One important role of the therapist is to recognize, support and reflect back the client’s true strengths and qualities as they arise – i.e.; will, strength, power, compassion, love, serenity, joy, peace, presence, etc. Since little recognition may have been given to these qualities when a child, it may be difficult for the client to recognize them now without help from the therapist. Obviously, the therapist must have done enough work on him or herself in order to manifest these qualities as well. For every true strength there is a false correlate – i.e.; false will, false strength, and so on. These imposters are a person’s attempts to cover over their feelings of deficiency and lack of the true quality. Again, it is only by allowing oneself to experience one’s feelings of weakness or vulnerability, for example, that true strength can emerge.

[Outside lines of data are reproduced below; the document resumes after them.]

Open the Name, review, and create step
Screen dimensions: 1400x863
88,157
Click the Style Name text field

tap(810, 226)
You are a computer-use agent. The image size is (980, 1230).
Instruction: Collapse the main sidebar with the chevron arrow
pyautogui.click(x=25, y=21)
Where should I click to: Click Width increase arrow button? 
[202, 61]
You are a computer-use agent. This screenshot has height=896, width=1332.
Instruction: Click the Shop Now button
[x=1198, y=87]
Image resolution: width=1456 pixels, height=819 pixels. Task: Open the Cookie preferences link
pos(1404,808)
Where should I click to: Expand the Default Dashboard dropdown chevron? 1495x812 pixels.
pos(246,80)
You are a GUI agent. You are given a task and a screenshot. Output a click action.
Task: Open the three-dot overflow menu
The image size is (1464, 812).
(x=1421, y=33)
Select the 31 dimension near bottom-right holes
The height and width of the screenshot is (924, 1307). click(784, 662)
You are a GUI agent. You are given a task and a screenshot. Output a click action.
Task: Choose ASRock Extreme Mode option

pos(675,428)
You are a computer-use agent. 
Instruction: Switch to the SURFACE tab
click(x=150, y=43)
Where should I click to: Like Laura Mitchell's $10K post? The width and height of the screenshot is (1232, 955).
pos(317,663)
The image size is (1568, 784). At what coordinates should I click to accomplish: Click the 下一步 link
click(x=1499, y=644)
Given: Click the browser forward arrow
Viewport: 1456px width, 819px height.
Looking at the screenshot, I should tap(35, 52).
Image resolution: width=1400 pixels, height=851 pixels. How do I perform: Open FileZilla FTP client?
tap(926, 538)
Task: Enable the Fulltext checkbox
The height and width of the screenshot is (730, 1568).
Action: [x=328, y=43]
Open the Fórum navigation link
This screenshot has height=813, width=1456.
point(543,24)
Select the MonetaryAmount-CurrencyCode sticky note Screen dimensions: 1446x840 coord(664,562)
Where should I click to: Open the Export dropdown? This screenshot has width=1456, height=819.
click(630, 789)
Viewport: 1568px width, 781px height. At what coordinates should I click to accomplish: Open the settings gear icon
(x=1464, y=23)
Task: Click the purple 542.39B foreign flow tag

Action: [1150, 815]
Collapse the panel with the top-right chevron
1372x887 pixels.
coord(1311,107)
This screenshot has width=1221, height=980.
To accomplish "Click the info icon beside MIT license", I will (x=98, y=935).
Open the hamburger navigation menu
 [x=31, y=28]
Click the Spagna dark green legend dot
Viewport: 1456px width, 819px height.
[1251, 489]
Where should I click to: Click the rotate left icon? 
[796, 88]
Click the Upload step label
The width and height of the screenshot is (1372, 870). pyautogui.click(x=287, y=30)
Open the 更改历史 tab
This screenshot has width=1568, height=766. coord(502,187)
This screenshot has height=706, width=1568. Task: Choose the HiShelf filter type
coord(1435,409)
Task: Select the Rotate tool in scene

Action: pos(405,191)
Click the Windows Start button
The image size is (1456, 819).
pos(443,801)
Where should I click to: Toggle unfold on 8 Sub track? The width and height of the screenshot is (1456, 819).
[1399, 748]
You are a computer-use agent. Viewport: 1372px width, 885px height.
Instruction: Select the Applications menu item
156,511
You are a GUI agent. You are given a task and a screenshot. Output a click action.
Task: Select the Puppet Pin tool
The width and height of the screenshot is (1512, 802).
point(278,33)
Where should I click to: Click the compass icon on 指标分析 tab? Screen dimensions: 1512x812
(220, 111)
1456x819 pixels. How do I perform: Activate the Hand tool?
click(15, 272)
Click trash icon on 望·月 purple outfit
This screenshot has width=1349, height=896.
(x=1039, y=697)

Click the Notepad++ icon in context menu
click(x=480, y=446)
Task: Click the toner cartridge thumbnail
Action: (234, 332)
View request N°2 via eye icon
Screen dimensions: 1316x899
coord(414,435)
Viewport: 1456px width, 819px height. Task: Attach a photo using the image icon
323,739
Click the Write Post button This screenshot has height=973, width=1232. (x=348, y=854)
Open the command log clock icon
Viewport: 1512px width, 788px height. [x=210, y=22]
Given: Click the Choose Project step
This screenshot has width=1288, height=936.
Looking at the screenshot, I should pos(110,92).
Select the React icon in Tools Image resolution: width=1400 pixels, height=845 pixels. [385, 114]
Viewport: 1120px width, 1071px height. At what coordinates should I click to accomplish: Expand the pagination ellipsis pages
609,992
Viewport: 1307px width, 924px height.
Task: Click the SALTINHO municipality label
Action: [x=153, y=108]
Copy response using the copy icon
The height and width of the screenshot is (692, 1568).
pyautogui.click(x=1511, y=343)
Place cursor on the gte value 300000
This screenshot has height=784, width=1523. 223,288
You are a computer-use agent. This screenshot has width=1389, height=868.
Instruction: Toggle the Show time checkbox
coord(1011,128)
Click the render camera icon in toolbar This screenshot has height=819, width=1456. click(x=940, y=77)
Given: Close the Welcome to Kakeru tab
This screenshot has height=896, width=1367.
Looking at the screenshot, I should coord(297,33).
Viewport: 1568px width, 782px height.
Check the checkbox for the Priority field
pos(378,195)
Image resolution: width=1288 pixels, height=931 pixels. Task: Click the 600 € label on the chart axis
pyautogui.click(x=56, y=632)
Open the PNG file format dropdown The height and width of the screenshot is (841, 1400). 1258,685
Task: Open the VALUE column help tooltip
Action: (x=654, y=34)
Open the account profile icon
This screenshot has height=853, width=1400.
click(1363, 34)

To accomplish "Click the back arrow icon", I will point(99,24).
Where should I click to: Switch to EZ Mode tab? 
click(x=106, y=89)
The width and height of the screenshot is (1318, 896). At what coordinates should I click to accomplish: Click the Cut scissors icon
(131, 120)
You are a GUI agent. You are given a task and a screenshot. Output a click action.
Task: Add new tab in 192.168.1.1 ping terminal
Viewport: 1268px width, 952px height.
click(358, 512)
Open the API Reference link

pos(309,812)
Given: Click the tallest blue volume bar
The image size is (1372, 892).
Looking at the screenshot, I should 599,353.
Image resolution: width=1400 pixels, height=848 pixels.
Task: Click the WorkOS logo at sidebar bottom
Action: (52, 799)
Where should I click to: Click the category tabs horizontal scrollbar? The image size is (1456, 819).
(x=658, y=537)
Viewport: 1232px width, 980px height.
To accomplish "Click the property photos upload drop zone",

One of the most difficult things we can do is let go of the old patterns and defenses we have used since childhood to try to get parental love and that we now consider to be a part of our functioning (our personality). We believe everyone will relate to us now as our parents did. Anytime we say or think to ourselves, “I am a person who … can’t socialize … is always dependable … is never late … never tells a lie … is too shy … would never think of doing so and so … has to have order and cleanliness at all times …”, etc., we are limiting ourselves in the present because of the past. We believe that if we give up these “traits” or patterns we will be unlovable and unloved, just as we felt as children. For example, if the only way you felt you could get love, recognition and approval from your parents as a child was to “give to get”, you will continue this behavior into the present, thinking that everyone wants this from you and will reject you otherwise. Even if they do want this from you and reject you otherwise, you are no longer the helpless, dependent child you once were. Current rejections may bring up (and probably will) the devastation you felt as a child, but as you stay with your feelings you may begin to experience your own capacity – a capacity to feel rejection without it meaning you are bad or helpless or unable to survive. Otherwise you may avoid your feelings by continuing to transfer your parents onto the world in general. The irony is that to continue this behavior is a constant rejection of yourself and your own feelings, wants and needs; which can only lead to anger, pain and alienation – alienation from your very being. Many people who come into therapy feel disconnected from themselves and want to find themselves. Now we understand why they feel so disconnected – they are disconnected and alienated from who they really are.
The process of growing up, rediscovering and developing our “baby” capacities, is deep work. It takes time and a strong commitment. It is not for everyone. However, even those who choose shorter term work on themselves can benefit and grow from this perspective. Just learning to identify and defend against the super-ego will create more space and openness in a person’s life – space from the constant “chatter” of the super-ego and openness to experience a full spectrum of emotions, including the feelings that were previously cut off and pushed into the unconscious.